Even in a tournament that bills itself as a showcase for first-time winners, Jim Carter's status is unique.

He's a Tucson Open champion who never had a title defense -- until now.

``I feel like I missed out on a lot last year when the tour changed the schedule,'' said Carter, who won the event in 2000 but then played in the Mercedes Championships last year because the PGA Tour moved Tucson from its usual late-February slot to mid-January.

He wasn't slumming, of course. The Mercedes is open only to champions from the previous year.

``It was great,'' Carter said. ``You know, knowing that you are a tour winner and you're in the tournament of champions. Just a nice feeling, great tournament. They really take good care of you, spoil you. I mean, gosh, you're in Hawaii. You're driving a Mercedes. It's good. Life is good.''

He was bothered by the wind the first day and shot a 7-over 80, but recovered with three consecutive 72s.

At the same time at Tucson National, Garrett Willis opened with a 1-under 71 and then shot 69-64-69 to beat Kevin Sutherland by a stroke to collect his first title in his first PGA Tour start.

Willis became the 11th player to win his initial championship in Tucson.

Carter, who parlayed his $540,000 check in Tucson into winnings of $964,346 two years ago, earned $345,926 in 2001 after making the cut 23 times but never finishing higher than a tie for 22nd.

This year, he has pocketed $68,641 in five events to rank 98th, and he's back on the 7,109-yard National course looking for a fresh start.

Carter is the career money leader in the event, sponsored by Touchstone Energy, with $618,263 in 11 starts.

``I do feel like I'm defending here,'' Carter said. ``Not to take anything away from Garrett. It's good to be back, and I have good memories here.''

There are notables in the field -- 1999 winner Gabriel Hjertstedt, 1994 champion Andrew Magee and Spaniard Miguel Angel Jimenez, who joined the tour in 2000 after winning seven international titles.

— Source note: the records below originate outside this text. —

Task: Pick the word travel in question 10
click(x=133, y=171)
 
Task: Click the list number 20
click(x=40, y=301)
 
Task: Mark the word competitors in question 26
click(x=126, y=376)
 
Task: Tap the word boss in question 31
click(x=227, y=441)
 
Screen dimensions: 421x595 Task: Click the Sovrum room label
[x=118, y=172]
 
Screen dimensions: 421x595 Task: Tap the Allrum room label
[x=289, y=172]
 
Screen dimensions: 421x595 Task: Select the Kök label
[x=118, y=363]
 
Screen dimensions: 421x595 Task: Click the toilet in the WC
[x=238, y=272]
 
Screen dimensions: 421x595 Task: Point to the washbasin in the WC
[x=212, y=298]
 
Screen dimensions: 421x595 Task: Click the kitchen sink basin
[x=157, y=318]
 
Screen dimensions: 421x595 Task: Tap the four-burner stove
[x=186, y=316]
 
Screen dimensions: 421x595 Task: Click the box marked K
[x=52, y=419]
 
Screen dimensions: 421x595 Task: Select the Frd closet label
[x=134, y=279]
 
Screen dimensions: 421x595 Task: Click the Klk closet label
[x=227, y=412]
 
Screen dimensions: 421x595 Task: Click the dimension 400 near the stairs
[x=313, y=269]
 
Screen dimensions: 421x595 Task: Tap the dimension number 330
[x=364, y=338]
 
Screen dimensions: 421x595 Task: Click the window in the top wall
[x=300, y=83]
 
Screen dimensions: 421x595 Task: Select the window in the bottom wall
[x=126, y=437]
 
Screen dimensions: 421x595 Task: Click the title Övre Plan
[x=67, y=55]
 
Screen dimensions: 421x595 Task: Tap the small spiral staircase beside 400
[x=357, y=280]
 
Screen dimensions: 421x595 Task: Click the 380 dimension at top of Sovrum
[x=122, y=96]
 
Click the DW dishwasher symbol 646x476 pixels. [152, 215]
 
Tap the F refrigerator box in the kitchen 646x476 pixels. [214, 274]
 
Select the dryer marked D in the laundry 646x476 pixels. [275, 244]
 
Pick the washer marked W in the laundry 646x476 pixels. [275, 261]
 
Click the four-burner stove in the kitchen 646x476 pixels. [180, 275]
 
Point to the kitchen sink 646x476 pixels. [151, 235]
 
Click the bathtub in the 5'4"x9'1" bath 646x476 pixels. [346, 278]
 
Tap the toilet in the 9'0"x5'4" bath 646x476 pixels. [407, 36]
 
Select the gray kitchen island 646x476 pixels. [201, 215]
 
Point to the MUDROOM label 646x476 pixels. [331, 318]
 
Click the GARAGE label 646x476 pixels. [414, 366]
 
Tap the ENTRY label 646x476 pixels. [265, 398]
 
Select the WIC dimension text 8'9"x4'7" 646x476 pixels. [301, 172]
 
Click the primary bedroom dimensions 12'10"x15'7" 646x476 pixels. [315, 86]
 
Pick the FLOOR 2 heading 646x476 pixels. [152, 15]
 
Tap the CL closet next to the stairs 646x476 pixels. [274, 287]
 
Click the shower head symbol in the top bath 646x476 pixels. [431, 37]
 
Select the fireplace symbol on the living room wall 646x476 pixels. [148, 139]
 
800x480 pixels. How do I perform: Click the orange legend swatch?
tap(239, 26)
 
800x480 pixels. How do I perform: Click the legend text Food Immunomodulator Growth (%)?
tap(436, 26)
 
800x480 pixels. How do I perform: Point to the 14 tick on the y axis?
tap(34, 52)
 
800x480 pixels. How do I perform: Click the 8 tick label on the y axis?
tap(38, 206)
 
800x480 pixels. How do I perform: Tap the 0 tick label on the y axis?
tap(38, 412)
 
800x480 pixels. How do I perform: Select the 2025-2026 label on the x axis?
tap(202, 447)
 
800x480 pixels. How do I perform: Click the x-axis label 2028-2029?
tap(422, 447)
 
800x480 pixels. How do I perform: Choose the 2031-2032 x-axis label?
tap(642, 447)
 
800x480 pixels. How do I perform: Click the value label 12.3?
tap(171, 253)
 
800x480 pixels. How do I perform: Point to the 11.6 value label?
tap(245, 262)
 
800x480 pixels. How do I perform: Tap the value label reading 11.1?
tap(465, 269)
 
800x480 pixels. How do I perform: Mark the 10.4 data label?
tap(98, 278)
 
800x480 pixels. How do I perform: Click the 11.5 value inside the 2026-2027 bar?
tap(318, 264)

But the biggest names will be marching along with the gallery as Jack Nicklaus and Johnny Miller, a four-time Tucson winner, will be following their sons.

Gary Nicklaus had a successful year on the tour two years ago, but had to attend qualifying school after finishing 169th in 2001. He tied for 13th to retain his card.

Andy Miller won a qualifying tournament to get into the Tucson field.